La poesia, dove si culla ancora l'utopia, di Flavia Pankiewicz
Poesia come luogo dove continuare a cullare l’utopia, come mezzo per riportare dai margini al centro gli umili, i diversi, i paria del mondo, come ricostruzione della realtà attraverso interventi sullo strumento linguistico e talvolta autentica invenzione di un linguaggio fantastico, spesso musicale e onomatopeico, in cui la parola viene utilizzata non solo per i suoi significati letterali e metaforici ma anche come fonema, puro suono, ritmo in grado di enfatizzare quegli stessi significati.
Queste le linee generali che si rintracciano in Verso l’at-tendere, raccolta di poesie di Walter Vergallo. L’opera, che raccoglie testi elaborati tra il 1985 e il ’97, è la seconda di una trilogia dell’autore che dovrebbe raccoglierne tutta la produzione poetica. La prima era Clown per micro-riso e una terza opera, di prossima pubblicazione, conterrà la produzione degli ultimi dieci anni. La poesia, infatti, è stata un elemento ineludibile nella vita di Vergallo, docente di Italiano e Latino presso un Liceo di Lecce e di metrica italiana presso l’Università degli Studi di Lecce ma soprattutto infaticabile animatore, da 15 anni, del Laboratorio di Poesia del Salento ed anche, per anni, direttore se “L’incantiere”, storica rivista leccese di poesia e critica.
Nella poetica degli umili, che sta tanto a cuore all’autore, anche la natura, osservata e vissuta nelle sue più piccole sfaccettature, viene vista come negletta, sfruttata dall’uomo (erano gli anni dello shock devastante di Chernobyl, degli scandali del vino al metanolo, delle lotte contro la centrale di Cerano) e così in Aliminando, «verbizzazione» che racconta di una visita nello splendido sito tra il mare e i laghi Alimini, ad immagini sfolgoranti –godere l’alfabeto / fittissimo dei verberi di sole / sul mare– si contrappone l’immagine tetra di cernobylati noi metanolati / ceranati congegni perfettibili, in un efficace stravolgimento di parole, consueto per l’autore e illustrato didatticamente in una nota conclusiva.
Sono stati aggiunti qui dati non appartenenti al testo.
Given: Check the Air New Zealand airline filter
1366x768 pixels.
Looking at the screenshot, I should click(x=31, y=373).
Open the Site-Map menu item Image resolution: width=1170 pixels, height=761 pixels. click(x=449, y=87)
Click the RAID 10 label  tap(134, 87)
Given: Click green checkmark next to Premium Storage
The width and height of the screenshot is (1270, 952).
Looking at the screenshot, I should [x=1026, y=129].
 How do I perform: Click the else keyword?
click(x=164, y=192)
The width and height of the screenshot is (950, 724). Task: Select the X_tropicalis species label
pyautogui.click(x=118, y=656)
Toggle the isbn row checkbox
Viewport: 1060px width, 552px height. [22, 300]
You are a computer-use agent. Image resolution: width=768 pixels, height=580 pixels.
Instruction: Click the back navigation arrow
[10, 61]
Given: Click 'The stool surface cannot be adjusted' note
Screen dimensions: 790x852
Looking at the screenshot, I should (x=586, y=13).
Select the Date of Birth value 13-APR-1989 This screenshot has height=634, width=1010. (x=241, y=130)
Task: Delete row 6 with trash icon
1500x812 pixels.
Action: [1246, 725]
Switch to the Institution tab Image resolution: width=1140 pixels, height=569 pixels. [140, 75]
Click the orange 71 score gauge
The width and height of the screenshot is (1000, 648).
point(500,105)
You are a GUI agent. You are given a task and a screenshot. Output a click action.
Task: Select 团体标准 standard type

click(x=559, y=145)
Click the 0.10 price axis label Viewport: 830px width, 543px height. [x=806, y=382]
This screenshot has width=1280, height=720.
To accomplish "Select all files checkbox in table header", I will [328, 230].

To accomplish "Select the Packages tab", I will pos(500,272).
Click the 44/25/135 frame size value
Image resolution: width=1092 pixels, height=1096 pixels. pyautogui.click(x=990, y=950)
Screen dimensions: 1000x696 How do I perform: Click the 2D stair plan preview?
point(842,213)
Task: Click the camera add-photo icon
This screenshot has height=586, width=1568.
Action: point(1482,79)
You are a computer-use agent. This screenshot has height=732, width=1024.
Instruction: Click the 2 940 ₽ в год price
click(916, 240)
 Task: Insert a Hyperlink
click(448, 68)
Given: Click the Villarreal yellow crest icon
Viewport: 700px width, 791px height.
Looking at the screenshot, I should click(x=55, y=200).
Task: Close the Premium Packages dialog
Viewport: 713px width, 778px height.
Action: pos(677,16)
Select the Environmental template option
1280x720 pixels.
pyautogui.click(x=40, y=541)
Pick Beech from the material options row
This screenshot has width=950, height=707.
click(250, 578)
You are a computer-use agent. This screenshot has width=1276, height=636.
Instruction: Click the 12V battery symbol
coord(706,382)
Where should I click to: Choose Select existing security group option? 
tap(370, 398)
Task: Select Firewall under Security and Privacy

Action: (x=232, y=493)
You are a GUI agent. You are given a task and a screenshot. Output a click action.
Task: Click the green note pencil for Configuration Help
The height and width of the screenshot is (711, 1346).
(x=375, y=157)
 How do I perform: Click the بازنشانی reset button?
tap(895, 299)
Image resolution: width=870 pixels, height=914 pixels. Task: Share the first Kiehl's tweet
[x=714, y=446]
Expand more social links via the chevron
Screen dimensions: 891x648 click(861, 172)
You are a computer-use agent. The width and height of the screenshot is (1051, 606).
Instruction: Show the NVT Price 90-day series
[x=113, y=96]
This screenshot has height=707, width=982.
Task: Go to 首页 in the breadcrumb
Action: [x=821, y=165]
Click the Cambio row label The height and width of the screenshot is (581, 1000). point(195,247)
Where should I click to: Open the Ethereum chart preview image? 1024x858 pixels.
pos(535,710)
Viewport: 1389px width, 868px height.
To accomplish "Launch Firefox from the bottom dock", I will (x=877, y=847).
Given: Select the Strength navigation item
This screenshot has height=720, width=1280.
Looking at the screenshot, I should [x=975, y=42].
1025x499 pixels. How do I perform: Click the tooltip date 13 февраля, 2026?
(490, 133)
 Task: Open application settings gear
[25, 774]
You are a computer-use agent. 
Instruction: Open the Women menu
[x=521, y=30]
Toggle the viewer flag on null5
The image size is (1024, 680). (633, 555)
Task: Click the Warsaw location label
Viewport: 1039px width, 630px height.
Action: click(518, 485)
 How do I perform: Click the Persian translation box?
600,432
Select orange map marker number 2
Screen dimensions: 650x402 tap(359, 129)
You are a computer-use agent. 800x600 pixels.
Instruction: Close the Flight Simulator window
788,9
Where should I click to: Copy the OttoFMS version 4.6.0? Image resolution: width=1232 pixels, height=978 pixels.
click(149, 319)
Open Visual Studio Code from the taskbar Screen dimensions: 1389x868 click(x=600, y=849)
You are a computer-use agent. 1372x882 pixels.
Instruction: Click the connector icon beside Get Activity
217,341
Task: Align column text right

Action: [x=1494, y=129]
Ma il meglio di quest’opera di Vergallo, i versi in cui il salto temporale tra gli anni in cui sono stati scritti e l’oggi non si avverte è forse ne Laguerralapace: dal senza al sarà dal toccante finale: fare dei campi di battaglia / campi da gioco dove volano / aquiloni sogni speranze / i fili spinati mutare in corde / per i salti dei bimbi unietnici / le armi spallottolare / la pace cantare gridare / danzare nei ritmi tambureggianti / tam tam del cardiobattere / di mani che s’alzano ai cieli / tatuare una / colomba / sull’infinito / mondo tondo / del pancione d’una donna in attesa, / ab ovo del sarà / utopia; / lì dorme un nido che semina / amore.
Con quest’operazione Vergallo riporta al centro non solo gli emarginati ma anche il poeta, catalizzatore ed interprete dei drammi attuali ed eterni della società, soggetto capace di perpetuare l’utopia ma anche la speranza.